Caught in the middle was brother Peter, who was generally regarded as an honest, hard working Leaf who carried himself admirably.

"I was so happy when he came here, you wouldn't believe it," Peter said. "But they brought him here to be a key member of the team, to be a Moses. To bring them from the bottom of the league to the top. When the found that Miro is human, they didn't have the time to give him to adjust."

"There was lots of pressure on me," Miroslav allowed. "Newspaper people all over me. They thought I'd come there and in a month score 50 goals and they'd with the Stanley Cup or something."

The Leafs would buy out the remainder of Miroslav's contract in the summer of 1988. He signed on with the Detroit Red Wings organization. He was called up for one game with the Red Wings that season as he had a strong year in the AHL, scoring 34 goals and 71 points in 62 games while helping Adirondack win the Calder Cup.

Ihnacak would sign with the Quebec Nordiques in the summer of 1989, but would never play for the team. He spent two seasons toiling for their farm team in Halifax.

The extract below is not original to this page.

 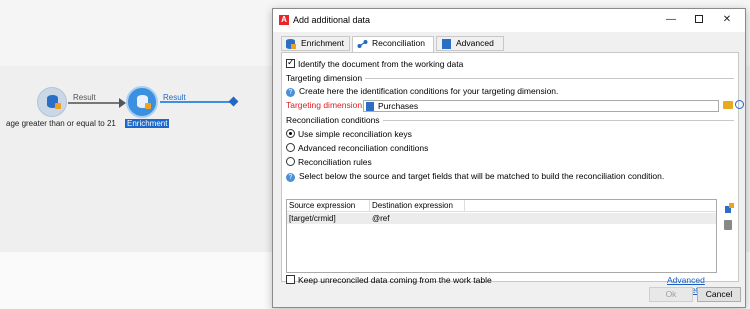 What do you see at coordinates (380, 218) in the screenshot?
I see `destination-expression-cell: @ref` at bounding box center [380, 218].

In 1991 Ihnacak returned to Europe where he extended his career for many seasons. He played in Germany until 1998. Then, in a new political world, Ihnacak was allowed to return home. He returned to his original club team Kosice for many seasons. He would retire in 2006.

Miroslav's son Brian was born in Toronto. He went onto a lengthy hockey career of his own. A late round draft pick (2004) of the Pittsburgh Penguins, he never really came close to making it to the NHL. He played at Brown University and was well travelled in the minor leagues and several countries in Europe.